Given task ->
From the court opinion in Vick v. Illinois Bankers Life Ass'n, pull out the passage that starts at "Dewet & Cummins, of" and runs up to and including "of the court.", reproducing it word for word.

Vick v. Illinois Bankers Life Ass'n, 292 Ill. App. 341 (1937)

Nov. 8, 1937 · Illinois Appellate Court
292 Ill. App. 341

W. E. Vick, Appellant, v. Illinois Bankers Life Association of Monmouth, Illinois, and Illinois Bankers Life Assurance Company, Appellees.

*342Opinion filed November 8, 1937.

C. S. Miller, of Mound City, for appellant.

Dewet & Cummins, of Cairo, and E. H. Henning and L. W. Melburg, both of Monmouth, for appellees.

Mr. Presiding Justice Stone

delivered the opinion of the court.

This is an appeal from a judgment of the circuit court of Pulaski county, Illinois, sustaining a demurrer to replications to certain pleas. The matter was heard on former appeal to this court in the case of Vick v. Illinois Banker’s Life Ass’n of Monmouth, 276 Ill. App. 432.

Data section ->

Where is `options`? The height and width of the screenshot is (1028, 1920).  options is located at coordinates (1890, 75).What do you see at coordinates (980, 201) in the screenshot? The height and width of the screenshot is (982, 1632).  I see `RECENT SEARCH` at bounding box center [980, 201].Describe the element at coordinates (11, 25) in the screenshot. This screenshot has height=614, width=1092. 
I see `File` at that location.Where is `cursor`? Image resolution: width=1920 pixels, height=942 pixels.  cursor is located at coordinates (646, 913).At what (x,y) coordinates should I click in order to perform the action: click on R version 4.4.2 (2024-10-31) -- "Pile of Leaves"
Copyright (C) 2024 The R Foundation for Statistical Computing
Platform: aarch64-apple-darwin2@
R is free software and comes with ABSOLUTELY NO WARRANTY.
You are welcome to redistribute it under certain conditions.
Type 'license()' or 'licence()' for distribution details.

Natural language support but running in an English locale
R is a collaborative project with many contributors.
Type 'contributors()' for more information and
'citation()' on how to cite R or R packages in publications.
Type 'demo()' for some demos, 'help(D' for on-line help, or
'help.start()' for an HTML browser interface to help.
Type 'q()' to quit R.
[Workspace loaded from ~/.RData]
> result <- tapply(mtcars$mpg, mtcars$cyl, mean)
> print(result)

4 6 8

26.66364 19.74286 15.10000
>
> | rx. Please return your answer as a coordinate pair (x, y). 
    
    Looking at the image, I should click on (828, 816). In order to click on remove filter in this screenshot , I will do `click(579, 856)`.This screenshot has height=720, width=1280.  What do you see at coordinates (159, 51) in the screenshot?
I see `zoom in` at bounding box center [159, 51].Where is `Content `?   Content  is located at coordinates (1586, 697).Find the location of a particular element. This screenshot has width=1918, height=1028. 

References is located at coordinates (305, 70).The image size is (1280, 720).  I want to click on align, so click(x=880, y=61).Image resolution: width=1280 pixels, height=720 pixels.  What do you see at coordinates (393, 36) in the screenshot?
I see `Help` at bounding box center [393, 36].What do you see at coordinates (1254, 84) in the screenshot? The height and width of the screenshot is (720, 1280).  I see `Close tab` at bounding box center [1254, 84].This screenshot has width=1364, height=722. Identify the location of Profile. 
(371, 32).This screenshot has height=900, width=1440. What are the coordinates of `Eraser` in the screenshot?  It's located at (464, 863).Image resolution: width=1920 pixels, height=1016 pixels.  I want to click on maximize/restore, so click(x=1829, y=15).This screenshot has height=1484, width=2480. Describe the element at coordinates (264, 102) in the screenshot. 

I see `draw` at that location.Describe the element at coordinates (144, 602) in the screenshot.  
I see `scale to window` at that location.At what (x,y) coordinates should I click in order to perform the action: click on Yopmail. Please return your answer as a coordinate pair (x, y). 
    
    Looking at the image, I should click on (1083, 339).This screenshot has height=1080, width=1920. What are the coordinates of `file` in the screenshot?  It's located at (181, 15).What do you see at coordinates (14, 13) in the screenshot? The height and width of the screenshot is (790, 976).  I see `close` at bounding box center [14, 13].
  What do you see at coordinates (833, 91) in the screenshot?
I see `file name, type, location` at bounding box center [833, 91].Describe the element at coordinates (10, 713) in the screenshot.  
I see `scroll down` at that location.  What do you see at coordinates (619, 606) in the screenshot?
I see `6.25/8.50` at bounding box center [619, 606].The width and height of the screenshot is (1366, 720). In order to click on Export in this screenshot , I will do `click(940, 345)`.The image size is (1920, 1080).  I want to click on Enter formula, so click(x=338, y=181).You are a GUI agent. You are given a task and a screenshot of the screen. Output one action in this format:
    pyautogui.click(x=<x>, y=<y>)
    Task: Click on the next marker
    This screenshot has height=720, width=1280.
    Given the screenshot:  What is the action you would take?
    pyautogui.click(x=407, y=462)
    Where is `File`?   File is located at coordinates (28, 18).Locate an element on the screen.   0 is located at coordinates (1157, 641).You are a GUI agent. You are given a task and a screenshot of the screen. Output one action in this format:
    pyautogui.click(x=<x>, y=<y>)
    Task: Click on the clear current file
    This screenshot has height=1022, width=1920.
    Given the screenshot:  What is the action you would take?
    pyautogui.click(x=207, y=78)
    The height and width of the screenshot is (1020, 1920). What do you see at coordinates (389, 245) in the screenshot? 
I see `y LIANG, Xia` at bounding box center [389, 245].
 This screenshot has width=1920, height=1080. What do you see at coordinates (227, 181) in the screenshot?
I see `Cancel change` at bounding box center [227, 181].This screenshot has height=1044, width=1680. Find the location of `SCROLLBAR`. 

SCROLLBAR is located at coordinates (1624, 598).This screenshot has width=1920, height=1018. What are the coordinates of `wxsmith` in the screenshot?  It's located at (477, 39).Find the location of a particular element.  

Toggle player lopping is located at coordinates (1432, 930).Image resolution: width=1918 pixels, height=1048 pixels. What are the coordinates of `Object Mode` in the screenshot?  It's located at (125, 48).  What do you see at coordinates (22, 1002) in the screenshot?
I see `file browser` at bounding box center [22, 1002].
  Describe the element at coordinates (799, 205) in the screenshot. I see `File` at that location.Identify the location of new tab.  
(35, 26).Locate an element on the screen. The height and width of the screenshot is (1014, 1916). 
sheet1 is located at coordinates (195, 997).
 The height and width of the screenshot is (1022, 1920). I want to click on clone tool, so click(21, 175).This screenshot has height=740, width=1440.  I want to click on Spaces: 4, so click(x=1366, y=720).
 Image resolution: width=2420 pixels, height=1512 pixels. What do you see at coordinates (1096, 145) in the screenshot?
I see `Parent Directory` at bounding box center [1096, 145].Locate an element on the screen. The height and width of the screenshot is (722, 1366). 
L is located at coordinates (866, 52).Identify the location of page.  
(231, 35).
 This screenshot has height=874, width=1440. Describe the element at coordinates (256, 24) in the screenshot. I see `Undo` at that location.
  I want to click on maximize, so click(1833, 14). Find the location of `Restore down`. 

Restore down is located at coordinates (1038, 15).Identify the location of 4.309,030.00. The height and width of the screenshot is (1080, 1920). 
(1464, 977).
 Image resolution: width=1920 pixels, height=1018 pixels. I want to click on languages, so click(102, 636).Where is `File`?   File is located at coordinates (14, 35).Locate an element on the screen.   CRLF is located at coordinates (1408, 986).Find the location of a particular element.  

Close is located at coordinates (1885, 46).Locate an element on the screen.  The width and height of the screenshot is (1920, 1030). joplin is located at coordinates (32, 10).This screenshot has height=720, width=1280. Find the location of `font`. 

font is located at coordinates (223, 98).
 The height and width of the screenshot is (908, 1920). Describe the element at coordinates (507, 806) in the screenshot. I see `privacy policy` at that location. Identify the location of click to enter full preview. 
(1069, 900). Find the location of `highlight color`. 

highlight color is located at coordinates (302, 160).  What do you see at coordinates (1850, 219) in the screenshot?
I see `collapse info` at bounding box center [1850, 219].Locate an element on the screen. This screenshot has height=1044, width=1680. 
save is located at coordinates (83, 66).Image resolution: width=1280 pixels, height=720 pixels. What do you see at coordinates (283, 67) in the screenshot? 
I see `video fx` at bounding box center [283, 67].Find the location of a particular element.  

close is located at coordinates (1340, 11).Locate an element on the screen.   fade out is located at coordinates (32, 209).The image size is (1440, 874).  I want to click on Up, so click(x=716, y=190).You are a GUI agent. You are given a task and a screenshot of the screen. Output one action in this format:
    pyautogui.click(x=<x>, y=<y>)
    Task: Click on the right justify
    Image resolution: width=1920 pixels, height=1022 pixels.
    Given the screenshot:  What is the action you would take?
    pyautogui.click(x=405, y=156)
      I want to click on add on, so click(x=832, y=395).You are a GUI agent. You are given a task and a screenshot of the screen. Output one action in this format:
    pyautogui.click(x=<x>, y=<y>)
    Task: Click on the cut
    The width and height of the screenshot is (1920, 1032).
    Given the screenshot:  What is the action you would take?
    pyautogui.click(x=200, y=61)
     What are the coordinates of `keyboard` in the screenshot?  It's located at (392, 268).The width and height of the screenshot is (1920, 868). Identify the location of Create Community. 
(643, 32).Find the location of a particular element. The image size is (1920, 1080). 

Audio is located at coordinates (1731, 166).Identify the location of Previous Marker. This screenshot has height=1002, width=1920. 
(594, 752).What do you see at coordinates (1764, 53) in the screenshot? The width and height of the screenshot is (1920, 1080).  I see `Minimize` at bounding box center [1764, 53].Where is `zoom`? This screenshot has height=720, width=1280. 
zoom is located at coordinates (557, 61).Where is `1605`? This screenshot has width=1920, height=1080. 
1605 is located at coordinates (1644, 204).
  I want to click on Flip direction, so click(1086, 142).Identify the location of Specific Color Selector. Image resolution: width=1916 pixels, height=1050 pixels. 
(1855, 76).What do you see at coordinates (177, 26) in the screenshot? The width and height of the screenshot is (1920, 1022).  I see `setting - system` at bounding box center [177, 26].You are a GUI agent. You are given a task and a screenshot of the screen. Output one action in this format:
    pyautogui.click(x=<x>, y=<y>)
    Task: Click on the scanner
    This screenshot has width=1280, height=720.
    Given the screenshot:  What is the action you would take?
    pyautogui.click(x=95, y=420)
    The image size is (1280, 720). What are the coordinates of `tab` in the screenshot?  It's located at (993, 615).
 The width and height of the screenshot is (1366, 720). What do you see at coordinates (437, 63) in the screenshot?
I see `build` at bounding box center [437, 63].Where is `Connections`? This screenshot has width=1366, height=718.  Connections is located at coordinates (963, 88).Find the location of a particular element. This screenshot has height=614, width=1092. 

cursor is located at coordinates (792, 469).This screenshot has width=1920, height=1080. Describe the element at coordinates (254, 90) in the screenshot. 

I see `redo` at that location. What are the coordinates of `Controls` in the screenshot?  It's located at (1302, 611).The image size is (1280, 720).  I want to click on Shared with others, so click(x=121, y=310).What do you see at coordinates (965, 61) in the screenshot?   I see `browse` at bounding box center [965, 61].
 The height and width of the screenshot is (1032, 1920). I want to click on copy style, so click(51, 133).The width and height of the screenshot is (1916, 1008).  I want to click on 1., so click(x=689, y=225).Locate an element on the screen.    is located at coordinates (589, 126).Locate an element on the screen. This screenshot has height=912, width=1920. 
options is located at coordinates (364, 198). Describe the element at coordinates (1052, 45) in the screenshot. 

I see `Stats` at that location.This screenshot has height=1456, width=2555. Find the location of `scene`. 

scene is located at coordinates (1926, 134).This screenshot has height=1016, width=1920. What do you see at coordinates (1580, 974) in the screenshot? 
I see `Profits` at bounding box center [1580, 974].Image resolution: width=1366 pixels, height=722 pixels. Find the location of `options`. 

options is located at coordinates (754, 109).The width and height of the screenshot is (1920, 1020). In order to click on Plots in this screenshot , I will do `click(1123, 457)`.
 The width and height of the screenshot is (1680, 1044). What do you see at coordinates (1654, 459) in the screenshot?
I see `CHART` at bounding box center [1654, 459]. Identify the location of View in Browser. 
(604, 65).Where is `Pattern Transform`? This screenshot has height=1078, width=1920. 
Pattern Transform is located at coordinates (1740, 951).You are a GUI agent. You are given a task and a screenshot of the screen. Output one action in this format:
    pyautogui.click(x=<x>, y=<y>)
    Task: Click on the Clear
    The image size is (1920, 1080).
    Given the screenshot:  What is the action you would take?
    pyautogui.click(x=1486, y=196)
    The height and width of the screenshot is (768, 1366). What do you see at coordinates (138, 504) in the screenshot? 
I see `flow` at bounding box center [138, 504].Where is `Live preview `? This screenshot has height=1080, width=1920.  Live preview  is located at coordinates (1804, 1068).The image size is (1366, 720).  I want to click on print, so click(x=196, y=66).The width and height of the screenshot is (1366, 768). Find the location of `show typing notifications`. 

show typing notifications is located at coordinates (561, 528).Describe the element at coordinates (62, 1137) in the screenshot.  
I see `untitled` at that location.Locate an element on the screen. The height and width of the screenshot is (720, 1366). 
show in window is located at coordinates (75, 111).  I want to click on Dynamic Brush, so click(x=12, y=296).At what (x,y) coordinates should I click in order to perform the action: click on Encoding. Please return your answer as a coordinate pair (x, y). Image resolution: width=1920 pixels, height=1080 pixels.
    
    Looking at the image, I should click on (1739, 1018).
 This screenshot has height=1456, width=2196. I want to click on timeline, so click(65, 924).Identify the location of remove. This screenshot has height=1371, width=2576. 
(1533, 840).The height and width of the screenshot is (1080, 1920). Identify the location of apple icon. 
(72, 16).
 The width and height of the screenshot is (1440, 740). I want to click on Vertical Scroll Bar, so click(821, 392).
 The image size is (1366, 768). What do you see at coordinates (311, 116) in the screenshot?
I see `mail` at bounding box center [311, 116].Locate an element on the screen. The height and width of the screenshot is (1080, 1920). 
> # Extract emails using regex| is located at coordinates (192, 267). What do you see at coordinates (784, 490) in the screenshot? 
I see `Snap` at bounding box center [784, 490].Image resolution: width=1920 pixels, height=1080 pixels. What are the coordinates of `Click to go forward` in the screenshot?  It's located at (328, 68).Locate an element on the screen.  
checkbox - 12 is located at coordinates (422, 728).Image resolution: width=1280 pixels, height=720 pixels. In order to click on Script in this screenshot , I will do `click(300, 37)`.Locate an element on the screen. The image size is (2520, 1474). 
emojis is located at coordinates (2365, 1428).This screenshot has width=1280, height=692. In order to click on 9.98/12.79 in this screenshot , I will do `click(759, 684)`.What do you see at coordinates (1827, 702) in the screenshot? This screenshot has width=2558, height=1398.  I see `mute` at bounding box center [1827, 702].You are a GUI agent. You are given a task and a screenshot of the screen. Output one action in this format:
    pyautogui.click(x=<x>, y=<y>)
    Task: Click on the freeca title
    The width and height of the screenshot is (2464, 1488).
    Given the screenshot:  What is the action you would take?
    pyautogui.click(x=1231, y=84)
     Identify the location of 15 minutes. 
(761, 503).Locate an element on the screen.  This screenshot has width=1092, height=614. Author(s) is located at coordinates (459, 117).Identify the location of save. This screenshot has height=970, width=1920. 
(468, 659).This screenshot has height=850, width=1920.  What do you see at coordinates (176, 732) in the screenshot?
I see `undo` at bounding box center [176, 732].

Worked solution ->
Dewet & Cummins, of Cairo, and E. H. Henning and L. W. Melburg, both of Monmouth, for appellees.

Mr. Presiding Justice Stone

delivered the opinion of the court.